Portanto, além de reservar tratamento favorecido, a lei comanda
ao Conselho
Monetário Nacional que estabeleça "...Os termos, prazos,
juros e demais condições
das operações de crédito rural, sob quaisquer modalidades
e forma...",
diferentemente do que ocorre com as demais operações de crédito,
onde as taxas de
juros são livres, podendo o Conselho Monetário Nacional limitar,
sempre que
necessário (art. 4º, IX, da Lei nº 4.595/64), as taxas
livremente praticadas pelas
instituições financeiras.
A determinação para que o Conselho Monetário Nacional
estabeleça todas as
condições do crédito rural, inclusive fixando as taxas
de juros, decorre da
necessidade de controle rigoroso da política de crédito agrícola.
Trata-se de efetivo controle estatal sobre as condições de
concessão do crédito
agrícola, controle esse exercido pelo Conselho Monetário
Nacional, dada a relevância
e características da atividade.
Também pela sua importância econômica e social, a atividade
rural foi tratada
na Constituição Federal. No art. 187 ficou estabelecido que
a política agrícola (aqui
incluindo-se o crédito), teria a participação efetiva
do setor de produção), verbis:
Art. 187. A política agrícola será planejada e executada
na forma
da lei, com a participação efetiva do setor de produção,
envolvendo produtores e trabalhadores rurais, bem como dos
setores de comercialização, de armazenagem e de transportes,
levando em conta, especialmente:
I - os instrumentos creditícios e fiscais;
II - os preços compatíveis com os custos de produção
e a
garantia de comercialização.
Do texto constitucional extrai-se três importantes diretrizes da
política
agrícola: 1. participação do setor produtivo no planejamento
e execução, definindo
como meios indispensáveis à atividade 2. os instrumentos
creditícios e 3. preços
compatíveis com os custos de produção...
Por força da norma constitucional, foi editada a Lei nº 8.171,
de 17 de janeiro
de 1991, com a finalidade de regulamentar a política agrícola
onde se estabeleceu,
logo no artigo 2º, que a política agrícola ...fundamenta-se
nos seguintes
pressupostos:
Art. 2º.
...
III - como atividade econômica, a agricultura deve proporcionar,
aos que a ela se dediquem, RENTABILIDADE COMPATÍVEL COM A
DE OUTROS SETORES DA ECONOMIA.
No artigo 3º foram fixados os objetivos da política agrícola,
merecendo especial
destaque aqueles que tem o propósito de:
...
II - sistematizar a atuação do Estado para que os diversos
segmentos intervenientes da agricultura possam planejar suas
ações e investimentos numa perspectiva de médio e
longo
prazos, REDUZINDO AS INCERTEZAS DO SETOR;
III - ELIMINAR AS DISTORÇÕES QUE AFETAM O DESEMPENHO
DAS FUNÇÕES ECONÔMICAS E SOCIAL DA AGRICULTURA.

::::

TAREFA 1:
Responda com base no texto sobre crédito rural:
(a) Que lei o texto cita ao dizer que o Conselho Monetário Nacional pode limitar as taxas de juros livremente praticadas pelas instituições financeiras?
(b) Em que artigo da Constituição Federal consta que a política agrícola terá a participação efetiva do setor de produção?
(c) Em que data foi editada a Lei nº 8.171?
TAREFA 2: No texto sobre crédito rural, reescreva de forma mais breve o parágrafo que começa com "A determinação para que o Conselho Monetário Nacional", mantendo seus fatos principais.
TAREFA 3: Devolva sem alterações o trecho do texto sobre crédito rural que vai de "III - como atividade" a "SOCIAL DA AGRICULTURA.".

DADOS DE ENTRADA:
::::

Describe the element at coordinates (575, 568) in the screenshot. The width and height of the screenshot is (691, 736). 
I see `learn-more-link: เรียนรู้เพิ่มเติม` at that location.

::::

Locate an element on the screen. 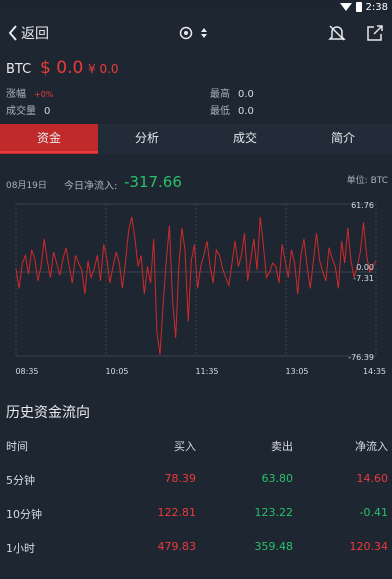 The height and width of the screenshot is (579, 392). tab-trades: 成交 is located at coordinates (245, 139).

::::

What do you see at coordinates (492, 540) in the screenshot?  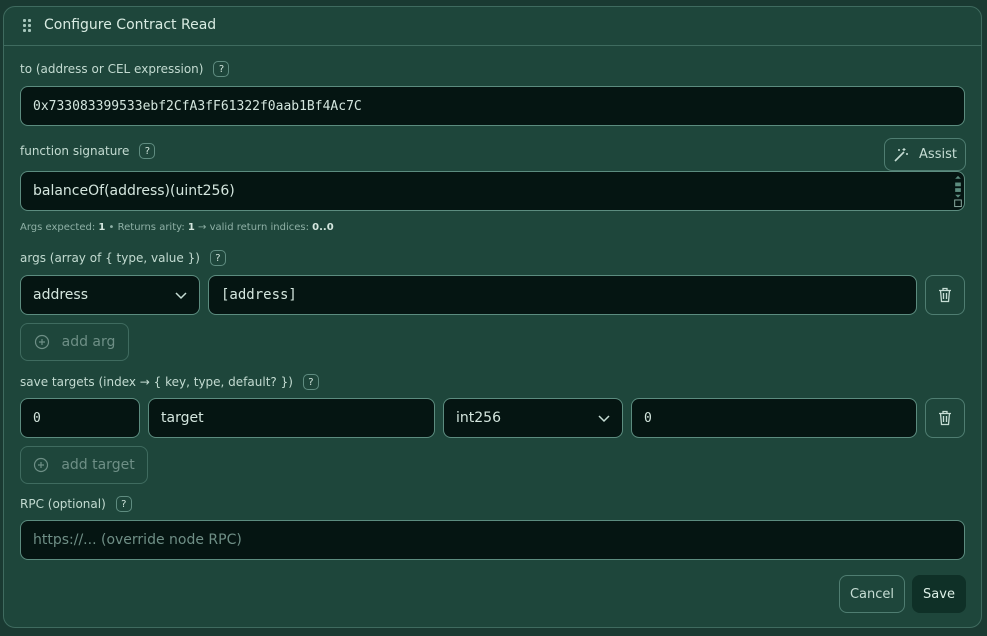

::::

RESPOSTA ESCRITA 1:
(a) A Lei nº 4.595/64, em seu art. 4º, IX.
(b) No art. 187.
(c) Em 17 de janeiro de 1991.

RESPOSTA ESCRITA 2: O Conselho Monetário Nacional deve estabelecer todas as condições do crédito rural, inclusive as taxas de juros, porque a política de crédito agrícola exige controle rigoroso. Esse controle estatal é exercido pelo Conselho em razão da relevância e das características da atividade.

RESPOSTA ESCRITA 3:
III - como atividade econômica, a agricultura deve proporcionar,
aos que a ela se dediquem, RENTABILIDADE COMPATÍVEL COM A
DE OUTROS SETORES DA ECONOMIA.
No artigo 3º foram fixados os objetivos da política agrícola,
merecendo especial
destaque aqueles que tem o propósito de:
...
II - sistematizar a atuação do Estado para que os diversos
segmentos intervenientes da agricultura possam planejar suas
ações e investimentos numa perspectiva de médio e
longo
prazos, REDUZINDO AS INCERTEZAS DO SETOR;
III - ELIMINAR AS DISTORÇÕES QUE AFETAM O DESEMPENHO
DAS FUNÇÕES ECONÔMICAS E SOCIAL DA AGRICULTURA.